### Task requirements
For each line below that holds the word "Collapse", make a copy.

### Record excerpts

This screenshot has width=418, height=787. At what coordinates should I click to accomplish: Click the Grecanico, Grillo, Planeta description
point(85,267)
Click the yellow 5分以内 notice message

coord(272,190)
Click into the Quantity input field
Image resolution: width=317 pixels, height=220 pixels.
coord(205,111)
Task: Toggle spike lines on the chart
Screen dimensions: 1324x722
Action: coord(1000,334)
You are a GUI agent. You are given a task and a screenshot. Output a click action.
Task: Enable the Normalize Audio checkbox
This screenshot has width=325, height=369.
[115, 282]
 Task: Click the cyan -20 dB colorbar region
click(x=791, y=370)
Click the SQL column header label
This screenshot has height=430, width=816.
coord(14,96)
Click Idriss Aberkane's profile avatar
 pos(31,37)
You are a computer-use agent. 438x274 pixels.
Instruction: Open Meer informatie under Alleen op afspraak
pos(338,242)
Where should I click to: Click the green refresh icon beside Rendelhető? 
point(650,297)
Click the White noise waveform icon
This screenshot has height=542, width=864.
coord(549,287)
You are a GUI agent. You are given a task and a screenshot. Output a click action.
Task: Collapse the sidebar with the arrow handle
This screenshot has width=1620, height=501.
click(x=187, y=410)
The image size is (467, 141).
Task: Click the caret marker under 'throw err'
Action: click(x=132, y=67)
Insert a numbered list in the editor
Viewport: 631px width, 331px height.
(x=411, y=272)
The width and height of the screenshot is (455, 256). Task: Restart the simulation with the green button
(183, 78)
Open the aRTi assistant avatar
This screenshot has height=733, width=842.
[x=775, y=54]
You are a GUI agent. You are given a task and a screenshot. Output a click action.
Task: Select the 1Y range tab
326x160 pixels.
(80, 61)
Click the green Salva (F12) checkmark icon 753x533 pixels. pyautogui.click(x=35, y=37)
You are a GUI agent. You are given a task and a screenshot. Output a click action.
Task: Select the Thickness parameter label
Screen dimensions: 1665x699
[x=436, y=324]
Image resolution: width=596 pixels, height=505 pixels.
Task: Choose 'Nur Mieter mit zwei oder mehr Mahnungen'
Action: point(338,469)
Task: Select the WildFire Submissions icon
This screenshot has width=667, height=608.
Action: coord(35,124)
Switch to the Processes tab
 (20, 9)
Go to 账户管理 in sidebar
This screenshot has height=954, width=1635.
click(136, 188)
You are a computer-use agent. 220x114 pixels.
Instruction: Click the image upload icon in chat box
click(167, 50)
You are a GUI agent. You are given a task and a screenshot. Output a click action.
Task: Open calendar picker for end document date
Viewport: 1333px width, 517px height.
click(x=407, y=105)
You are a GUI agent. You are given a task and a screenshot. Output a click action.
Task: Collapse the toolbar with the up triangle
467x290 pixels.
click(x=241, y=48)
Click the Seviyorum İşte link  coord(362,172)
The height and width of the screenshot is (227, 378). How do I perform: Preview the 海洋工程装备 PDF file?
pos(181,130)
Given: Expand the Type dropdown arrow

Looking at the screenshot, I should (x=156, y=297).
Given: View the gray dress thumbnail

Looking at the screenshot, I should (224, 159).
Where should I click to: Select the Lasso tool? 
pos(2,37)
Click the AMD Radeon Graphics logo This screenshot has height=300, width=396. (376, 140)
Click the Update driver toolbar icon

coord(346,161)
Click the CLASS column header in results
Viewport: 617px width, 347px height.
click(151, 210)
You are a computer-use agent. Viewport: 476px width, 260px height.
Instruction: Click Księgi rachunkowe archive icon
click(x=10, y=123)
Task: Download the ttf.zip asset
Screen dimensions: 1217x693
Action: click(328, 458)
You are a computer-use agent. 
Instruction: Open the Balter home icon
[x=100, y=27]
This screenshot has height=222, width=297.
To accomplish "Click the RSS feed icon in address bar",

### Response to this exercise
Task: Collapse the sidebar with the arrow handle
Task: Collapse the toolbar with the up triangle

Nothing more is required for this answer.